The world has moved forward, and in some ways, so have the manufacturers and NASCAR. They simply have different needs. Manufacturers need to build what sells to the every day Joe and NASCAR needs to build race cars. 

No doubt, the COT IS butt ugly, but personally, I'd rather see NASCAR racing a spec car like they've got today over a bunch of true family sedans. Nothing special about that. I see it every day out on I-95.

Doba.....nice job on the Charger!!


----------



## SplitPoster (May 16, 2006)

*Rudy!*

You won't buy _2) Anything that has a carb instead of fuel injection_

Oh man Rudy, that's going to be a problem when you need a new lawn mower LOL.

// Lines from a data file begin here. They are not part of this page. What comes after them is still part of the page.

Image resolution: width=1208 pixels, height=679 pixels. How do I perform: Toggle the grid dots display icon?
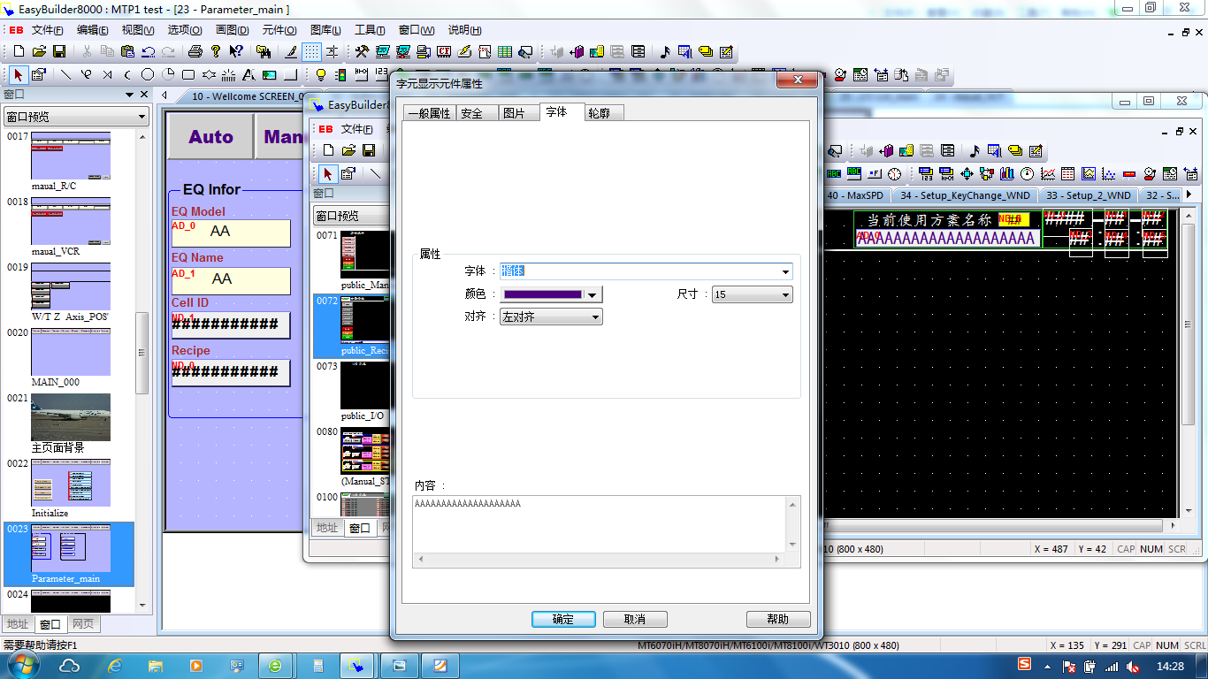pyautogui.click(x=311, y=51)
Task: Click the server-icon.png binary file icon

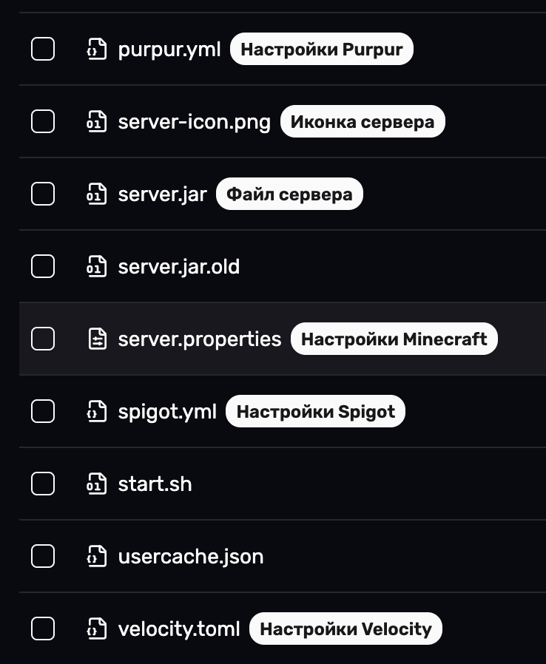Action: (97, 122)
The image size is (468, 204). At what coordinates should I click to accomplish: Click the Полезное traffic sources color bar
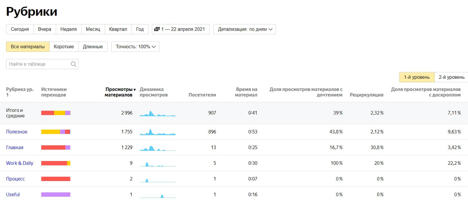[56, 132]
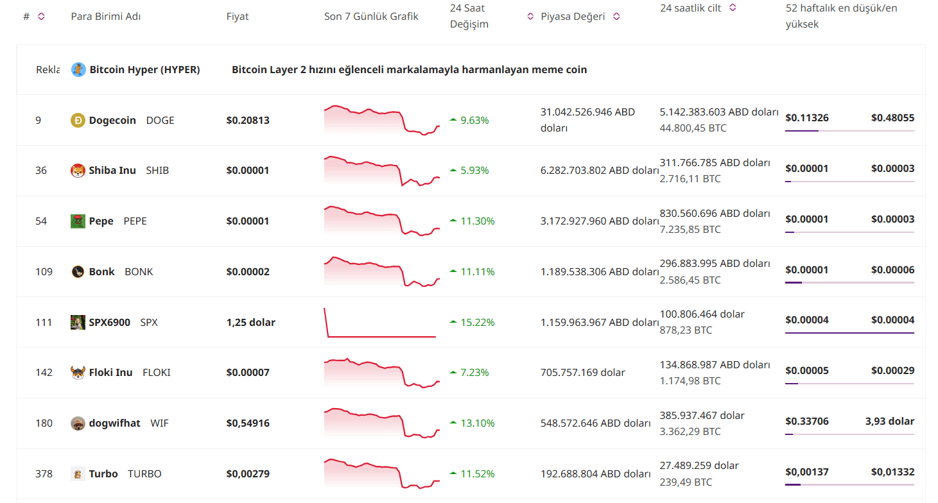
Task: Click the Pepe frog coin icon
Action: tap(78, 221)
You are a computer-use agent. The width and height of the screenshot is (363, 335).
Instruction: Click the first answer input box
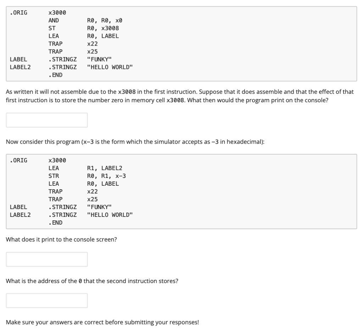pyautogui.click(x=46, y=120)
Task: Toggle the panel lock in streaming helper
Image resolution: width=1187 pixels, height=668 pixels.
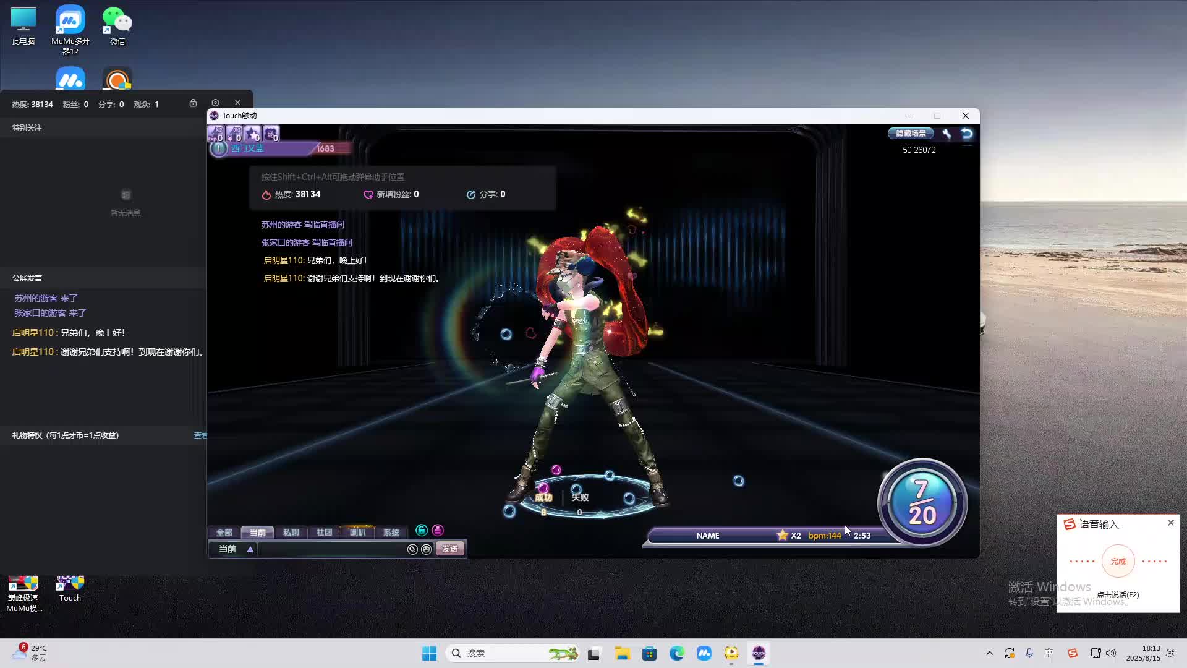Action: [193, 103]
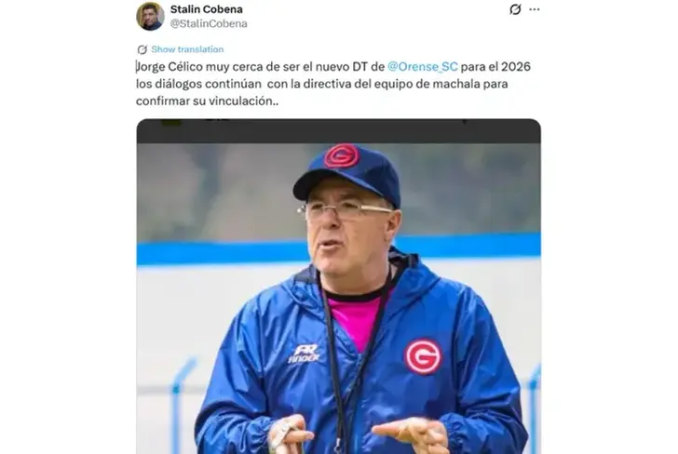The image size is (678, 454).
Task: Click the white sponsor logo on the jacket
Action: (304, 354)
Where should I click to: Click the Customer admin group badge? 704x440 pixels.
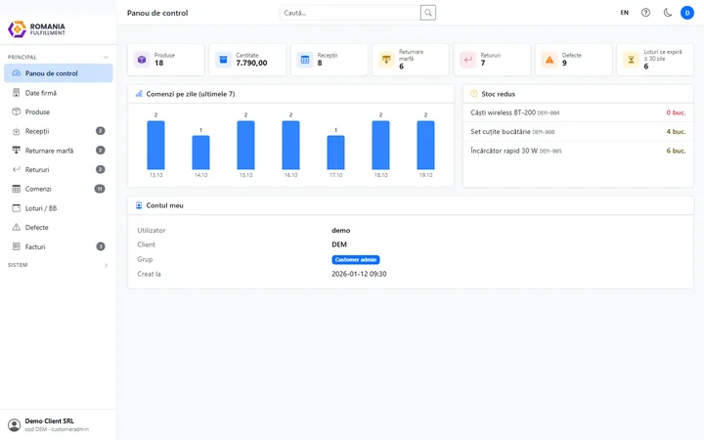click(356, 259)
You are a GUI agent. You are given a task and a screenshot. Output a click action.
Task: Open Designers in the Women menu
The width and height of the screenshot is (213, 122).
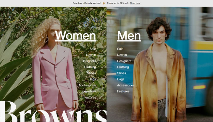pos(89,61)
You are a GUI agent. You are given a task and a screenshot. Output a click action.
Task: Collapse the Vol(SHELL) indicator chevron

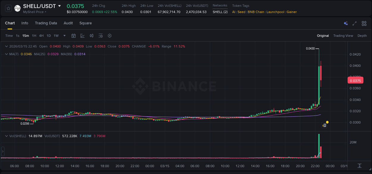coord(6,136)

One problem with running a stock "unibody" car in race trim today is that it is very easy to go so fast as to overwhelm the chassis in an accident. It's not that the roll structure would fail necessarily, it's that it becomes stronger than all the stuff it's bolted too. Like building a ship in a bottle, in NASCAR's carefully chosen environment it makes sense to purpose build a car - it's just that they don't use any stock shapes/templates/components/pieces and parts at all any more. No bare shell to mount on, no difference in chassis dimensions, nothing. If there is a 2 door V8 Camry, there could just as easily be the same in a Saturn, Kia or Volkswagen.

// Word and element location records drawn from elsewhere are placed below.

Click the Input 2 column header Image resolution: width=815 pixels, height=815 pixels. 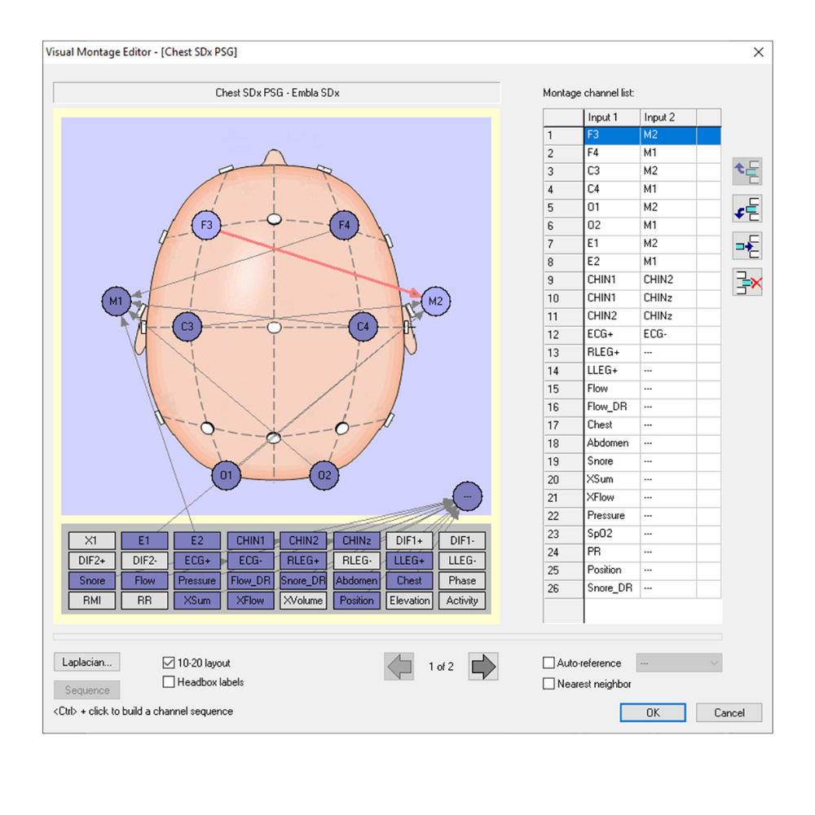pos(667,117)
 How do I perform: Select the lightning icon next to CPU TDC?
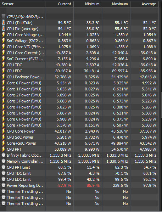tap(4, 65)
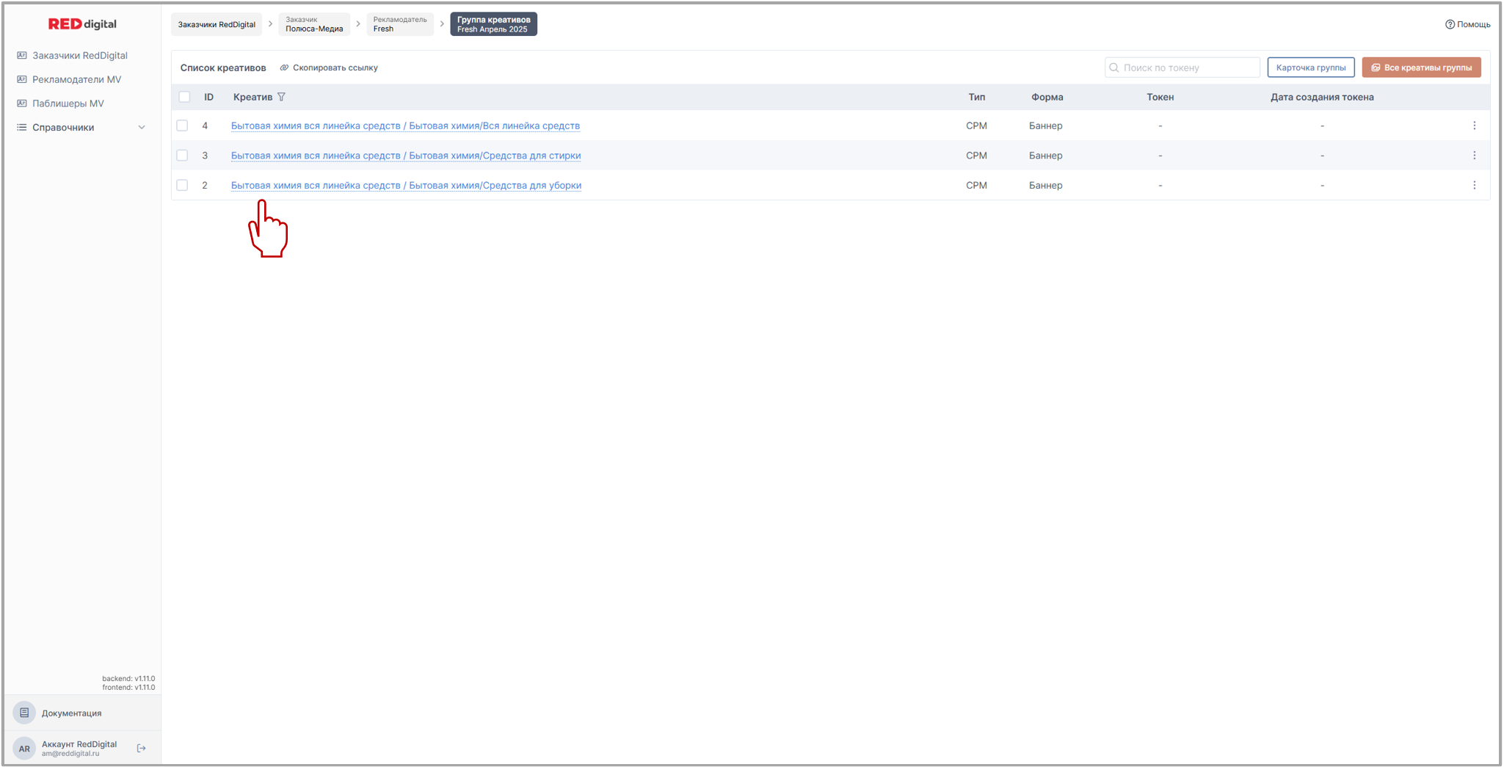
Task: Click the Помощь help icon
Action: pyautogui.click(x=1450, y=24)
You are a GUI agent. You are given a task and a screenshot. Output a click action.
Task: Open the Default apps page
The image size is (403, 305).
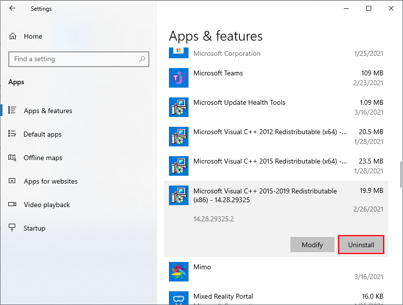click(43, 134)
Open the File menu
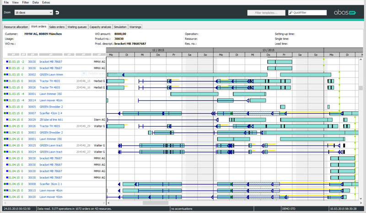 [x=6, y=2]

Remember that force increases exponentially with speed and weight, not in a linear manner, so these overly heavy spec cars don't slow down very quickly, and transfer a lot of energy into a crash. NASCAR has determined that they want their cars to go at a certain top speed - maybe for how it looks on TV, I don't know. Some of the most exciting racing I've seen ever has been SCCA Formula Vees running in a pack, drafting, passing and repassing at speeds under 120 mph- ultimate speed isn't necessary to have exciting racing. Today's smaller performance cars would go plenty fast in race trim, well over 150 without much work at all - then you might have a series where some cars are hotter than others year to year, or on different tracks race to race, where innovation and development are kept under wraps, and the machinery matters. Now it's the driver/sponsor/brand and oh yeah, the engine builder too. Don't get me wrong, those guys work hard - the players are good, I just don't like the producers or the script. 

If professional road racing with IMSA/Grand Am wasn't divided in this country you might watch more of it in stock based series there- it's happening - but the France clan dividing the competition (IMSA/ALS) with Grand Am. That sweetens NASCAR's pot, doesn't it?


----------



## rudykizuty (Aug 16, 2007)

SplitPoster said:


> You won't buy _2) Anything that has a carb instead of fuel injection_
> 
> Oh man Rudy, that's going to be a problem when you need a new lawn mower LOL.


Heh heh........ya got me. But of course, I don't drive the old Lawn Boy to work either  

Anyway, there are exceptions to every rule, right?


----------



## AfxToo (Aug 29, 2003)

> Remember that force increases exponentially with speed and weight, not in a linear manner


To be more precise, force increases linearly with mass and exponentially with velocity. Thus the most effective safety measure is to slow the cars down if all other safety related factors are held constant. 

Here's a handy calculator that demonstrates some of the basic physics of a car crash. 

http://hyperphysics.phy-astr.gsu.edu/hbase/carcr.html#cc1

Whether it's Newton's physics or your driver's ed teacher, the one fact remains: Speed Kills.


----------



## SplitPoster (May 16, 2006)

Sorry, I had a hard time passing physics.... and it shows. Never take an 8:00 class if you aren't a "morning person" LOL. That is a neat website, very enlightening. I still think using some materials lighter than steel, and reducing the weight of the car, especially rotating mass, would greatly benefit slowing any race car down when the center pedal is "mashed".


----------